Excerpted data Start Marker
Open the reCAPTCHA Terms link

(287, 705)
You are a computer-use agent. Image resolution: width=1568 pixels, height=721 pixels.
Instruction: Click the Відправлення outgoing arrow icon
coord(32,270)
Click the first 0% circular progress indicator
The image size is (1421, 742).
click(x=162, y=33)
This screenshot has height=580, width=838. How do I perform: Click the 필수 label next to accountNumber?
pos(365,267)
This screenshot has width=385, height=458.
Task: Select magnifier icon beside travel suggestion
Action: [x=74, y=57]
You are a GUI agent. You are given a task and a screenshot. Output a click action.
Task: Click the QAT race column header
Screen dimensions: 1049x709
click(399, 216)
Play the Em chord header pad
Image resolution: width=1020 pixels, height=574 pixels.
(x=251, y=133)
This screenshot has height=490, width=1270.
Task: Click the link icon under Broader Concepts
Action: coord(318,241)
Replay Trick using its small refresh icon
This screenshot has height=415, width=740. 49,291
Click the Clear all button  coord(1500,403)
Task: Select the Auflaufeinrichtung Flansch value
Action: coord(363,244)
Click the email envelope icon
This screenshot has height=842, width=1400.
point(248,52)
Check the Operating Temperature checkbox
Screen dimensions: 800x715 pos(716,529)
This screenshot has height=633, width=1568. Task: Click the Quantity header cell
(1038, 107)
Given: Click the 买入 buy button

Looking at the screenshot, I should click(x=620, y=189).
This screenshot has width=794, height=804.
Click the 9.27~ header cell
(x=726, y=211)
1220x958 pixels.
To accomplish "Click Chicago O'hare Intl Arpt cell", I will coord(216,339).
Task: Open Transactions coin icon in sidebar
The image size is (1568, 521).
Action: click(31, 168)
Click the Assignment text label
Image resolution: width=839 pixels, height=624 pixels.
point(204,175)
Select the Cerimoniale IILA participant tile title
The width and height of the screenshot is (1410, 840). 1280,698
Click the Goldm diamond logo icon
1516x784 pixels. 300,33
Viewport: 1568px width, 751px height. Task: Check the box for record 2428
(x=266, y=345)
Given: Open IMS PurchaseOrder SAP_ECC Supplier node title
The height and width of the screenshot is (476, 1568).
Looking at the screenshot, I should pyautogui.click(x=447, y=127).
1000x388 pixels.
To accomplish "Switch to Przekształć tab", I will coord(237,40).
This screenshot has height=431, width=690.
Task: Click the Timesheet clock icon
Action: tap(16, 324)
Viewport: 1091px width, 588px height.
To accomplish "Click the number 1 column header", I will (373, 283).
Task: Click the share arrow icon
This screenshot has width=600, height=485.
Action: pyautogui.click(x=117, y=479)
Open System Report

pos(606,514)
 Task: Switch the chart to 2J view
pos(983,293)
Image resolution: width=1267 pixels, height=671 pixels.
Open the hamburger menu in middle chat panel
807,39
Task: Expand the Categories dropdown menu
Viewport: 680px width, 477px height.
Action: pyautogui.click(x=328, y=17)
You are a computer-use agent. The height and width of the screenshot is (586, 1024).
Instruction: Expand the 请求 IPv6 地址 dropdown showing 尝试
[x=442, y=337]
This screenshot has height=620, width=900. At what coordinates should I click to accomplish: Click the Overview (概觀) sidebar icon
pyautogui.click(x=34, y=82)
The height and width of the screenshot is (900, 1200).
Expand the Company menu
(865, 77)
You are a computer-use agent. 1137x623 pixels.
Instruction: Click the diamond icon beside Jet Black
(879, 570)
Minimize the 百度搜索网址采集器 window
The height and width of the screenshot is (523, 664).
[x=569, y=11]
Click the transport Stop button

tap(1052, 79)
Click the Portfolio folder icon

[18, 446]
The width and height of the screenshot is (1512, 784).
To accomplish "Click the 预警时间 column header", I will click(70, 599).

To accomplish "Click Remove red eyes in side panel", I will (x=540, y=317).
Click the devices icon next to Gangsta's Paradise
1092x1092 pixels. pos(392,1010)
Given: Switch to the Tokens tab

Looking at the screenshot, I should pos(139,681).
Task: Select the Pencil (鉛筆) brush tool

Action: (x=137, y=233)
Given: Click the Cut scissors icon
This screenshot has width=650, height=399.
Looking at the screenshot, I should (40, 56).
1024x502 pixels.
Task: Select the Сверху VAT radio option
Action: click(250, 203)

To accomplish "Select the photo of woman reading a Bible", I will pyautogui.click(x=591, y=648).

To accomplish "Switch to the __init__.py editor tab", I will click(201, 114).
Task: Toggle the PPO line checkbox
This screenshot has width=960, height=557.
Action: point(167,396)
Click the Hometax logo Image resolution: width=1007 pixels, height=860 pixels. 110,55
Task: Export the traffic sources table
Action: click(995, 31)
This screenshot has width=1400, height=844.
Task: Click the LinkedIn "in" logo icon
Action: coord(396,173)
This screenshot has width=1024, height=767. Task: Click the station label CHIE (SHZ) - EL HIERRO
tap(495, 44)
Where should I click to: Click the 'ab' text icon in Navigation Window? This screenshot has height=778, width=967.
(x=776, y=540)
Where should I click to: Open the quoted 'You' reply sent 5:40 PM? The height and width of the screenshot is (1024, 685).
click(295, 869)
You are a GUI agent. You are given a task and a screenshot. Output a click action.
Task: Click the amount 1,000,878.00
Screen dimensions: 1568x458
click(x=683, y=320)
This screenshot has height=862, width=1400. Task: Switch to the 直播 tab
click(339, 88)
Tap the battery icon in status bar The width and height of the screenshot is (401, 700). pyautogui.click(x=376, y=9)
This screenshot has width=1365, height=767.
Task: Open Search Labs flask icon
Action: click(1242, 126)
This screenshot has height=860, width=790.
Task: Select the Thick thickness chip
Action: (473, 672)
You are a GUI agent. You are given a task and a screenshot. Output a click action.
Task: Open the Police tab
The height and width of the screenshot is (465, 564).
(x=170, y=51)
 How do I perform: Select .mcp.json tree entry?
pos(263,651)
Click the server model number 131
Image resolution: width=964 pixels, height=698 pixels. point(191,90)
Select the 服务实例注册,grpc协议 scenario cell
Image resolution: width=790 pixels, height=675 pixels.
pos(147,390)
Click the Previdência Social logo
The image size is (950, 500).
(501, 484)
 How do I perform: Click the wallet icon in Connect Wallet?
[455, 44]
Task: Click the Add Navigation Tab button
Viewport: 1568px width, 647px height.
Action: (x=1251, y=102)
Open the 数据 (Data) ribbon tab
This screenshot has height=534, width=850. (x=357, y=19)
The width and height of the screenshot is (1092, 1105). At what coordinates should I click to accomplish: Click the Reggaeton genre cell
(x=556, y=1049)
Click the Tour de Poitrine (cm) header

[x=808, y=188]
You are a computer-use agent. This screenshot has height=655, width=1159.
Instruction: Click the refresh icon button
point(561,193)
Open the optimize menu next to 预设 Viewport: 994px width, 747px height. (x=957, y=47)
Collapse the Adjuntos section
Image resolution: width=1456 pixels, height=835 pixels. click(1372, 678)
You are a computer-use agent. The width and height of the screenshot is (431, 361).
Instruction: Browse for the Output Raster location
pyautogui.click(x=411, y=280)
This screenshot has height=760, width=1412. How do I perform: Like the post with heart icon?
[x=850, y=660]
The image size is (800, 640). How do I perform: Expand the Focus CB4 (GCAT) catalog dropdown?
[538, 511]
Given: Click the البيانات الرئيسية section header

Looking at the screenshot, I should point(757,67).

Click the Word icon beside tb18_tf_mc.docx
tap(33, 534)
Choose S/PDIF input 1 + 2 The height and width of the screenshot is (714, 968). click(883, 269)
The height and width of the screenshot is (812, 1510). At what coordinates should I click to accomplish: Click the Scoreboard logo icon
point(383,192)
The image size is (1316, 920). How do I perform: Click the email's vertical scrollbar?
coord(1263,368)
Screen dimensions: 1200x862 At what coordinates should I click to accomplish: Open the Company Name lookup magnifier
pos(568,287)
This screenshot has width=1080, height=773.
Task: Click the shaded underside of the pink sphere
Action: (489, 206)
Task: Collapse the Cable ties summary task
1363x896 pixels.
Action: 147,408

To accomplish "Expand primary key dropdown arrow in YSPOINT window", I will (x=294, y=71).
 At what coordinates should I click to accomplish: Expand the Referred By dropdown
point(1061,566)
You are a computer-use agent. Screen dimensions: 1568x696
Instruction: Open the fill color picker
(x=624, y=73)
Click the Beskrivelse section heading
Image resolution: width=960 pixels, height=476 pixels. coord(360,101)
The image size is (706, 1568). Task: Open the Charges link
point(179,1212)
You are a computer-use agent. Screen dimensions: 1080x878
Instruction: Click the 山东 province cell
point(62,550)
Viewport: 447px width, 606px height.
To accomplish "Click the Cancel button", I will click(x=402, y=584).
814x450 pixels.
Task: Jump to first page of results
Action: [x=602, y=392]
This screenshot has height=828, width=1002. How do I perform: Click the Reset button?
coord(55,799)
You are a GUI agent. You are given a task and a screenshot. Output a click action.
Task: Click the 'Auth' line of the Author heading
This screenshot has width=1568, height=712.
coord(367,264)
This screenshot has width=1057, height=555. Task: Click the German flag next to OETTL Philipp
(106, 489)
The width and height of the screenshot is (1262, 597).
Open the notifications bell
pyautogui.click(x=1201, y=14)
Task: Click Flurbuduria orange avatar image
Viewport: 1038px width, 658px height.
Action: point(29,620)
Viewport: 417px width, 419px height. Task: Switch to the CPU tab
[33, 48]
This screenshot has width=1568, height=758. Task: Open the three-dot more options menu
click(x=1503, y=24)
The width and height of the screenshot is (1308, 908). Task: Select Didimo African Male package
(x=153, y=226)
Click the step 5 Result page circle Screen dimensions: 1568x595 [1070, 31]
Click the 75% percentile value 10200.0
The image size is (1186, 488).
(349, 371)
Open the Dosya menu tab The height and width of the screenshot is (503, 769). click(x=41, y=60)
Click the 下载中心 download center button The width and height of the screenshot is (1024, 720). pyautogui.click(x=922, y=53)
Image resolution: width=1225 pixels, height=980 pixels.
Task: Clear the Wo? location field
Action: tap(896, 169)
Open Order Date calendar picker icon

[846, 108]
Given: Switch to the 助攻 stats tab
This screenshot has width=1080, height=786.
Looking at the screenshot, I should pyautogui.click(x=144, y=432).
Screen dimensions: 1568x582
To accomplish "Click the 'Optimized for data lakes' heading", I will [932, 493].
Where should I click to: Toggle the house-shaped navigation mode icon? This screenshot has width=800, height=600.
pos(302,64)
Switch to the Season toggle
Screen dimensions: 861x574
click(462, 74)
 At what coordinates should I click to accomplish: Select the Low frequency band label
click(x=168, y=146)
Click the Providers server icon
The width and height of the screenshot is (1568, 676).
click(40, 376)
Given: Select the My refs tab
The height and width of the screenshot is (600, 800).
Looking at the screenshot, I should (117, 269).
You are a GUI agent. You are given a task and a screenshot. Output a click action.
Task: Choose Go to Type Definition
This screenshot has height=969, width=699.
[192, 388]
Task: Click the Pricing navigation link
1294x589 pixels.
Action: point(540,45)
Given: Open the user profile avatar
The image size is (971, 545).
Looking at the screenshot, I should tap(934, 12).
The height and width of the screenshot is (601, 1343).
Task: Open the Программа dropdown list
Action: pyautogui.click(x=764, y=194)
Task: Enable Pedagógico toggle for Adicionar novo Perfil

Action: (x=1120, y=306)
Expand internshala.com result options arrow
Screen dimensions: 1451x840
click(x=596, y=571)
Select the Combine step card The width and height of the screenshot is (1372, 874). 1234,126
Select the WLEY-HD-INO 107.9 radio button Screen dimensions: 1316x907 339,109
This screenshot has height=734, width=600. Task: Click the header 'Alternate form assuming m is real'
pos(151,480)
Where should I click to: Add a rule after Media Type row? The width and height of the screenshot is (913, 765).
Excerpted data End Marker
Copy range, inclusive: the line holding "Task: Toggle the PPO line checkbox" to the line holding "Task: Click the Add Navigation Tab button". Reproduce exactly those lines of the records above and no others.

Task: Toggle the PPO line checkbox
This screenshot has width=960, height=557.
Action: point(167,396)
Click the Hometax logo Image resolution: width=1007 pixels, height=860 pixels. 110,55
Task: Export the traffic sources table
Action: click(995, 31)
This screenshot has width=1400, height=844.
Task: Click the LinkedIn "in" logo icon
Action: coord(396,173)
This screenshot has width=1024, height=767. Task: Click the station label CHIE (SHZ) - EL HIERRO
tap(495, 44)
Where should I click to: Click the 'ab' text icon in Navigation Window? This screenshot has height=778, width=967.
(x=776, y=540)
Where should I click to: Open the quoted 'You' reply sent 5:40 PM? The height and width of the screenshot is (1024, 685).
click(295, 869)
You are a GUI agent. You are given a task and a screenshot. Output a click action.
Task: Click the amount 1,000,878.00
Screen dimensions: 1568x458
click(x=683, y=320)
This screenshot has height=862, width=1400. Task: Switch to the 直播 tab
click(339, 88)
Tap the battery icon in status bar The width and height of the screenshot is (401, 700). pyautogui.click(x=376, y=9)
This screenshot has width=1365, height=767.
Task: Open Search Labs flask icon
Action: click(1242, 126)
This screenshot has height=860, width=790.
Task: Select the Thick thickness chip
Action: (473, 672)
You are a GUI agent. You are given a task and a screenshot. Output a click action.
Task: Open the Police tab
The height and width of the screenshot is (465, 564).
(x=170, y=51)
 How do I perform: Select .mcp.json tree entry?
pos(263,651)
Click the server model number 131
Image resolution: width=964 pixels, height=698 pixels. point(191,90)
Select the 服务实例注册,grpc协议 scenario cell
Image resolution: width=790 pixels, height=675 pixels.
pos(147,390)
Click the Previdência Social logo
The image size is (950, 500).
(501, 484)
 How do I perform: Click the wallet icon in Connect Wallet?
[455, 44]
Task: Click the Add Navigation Tab button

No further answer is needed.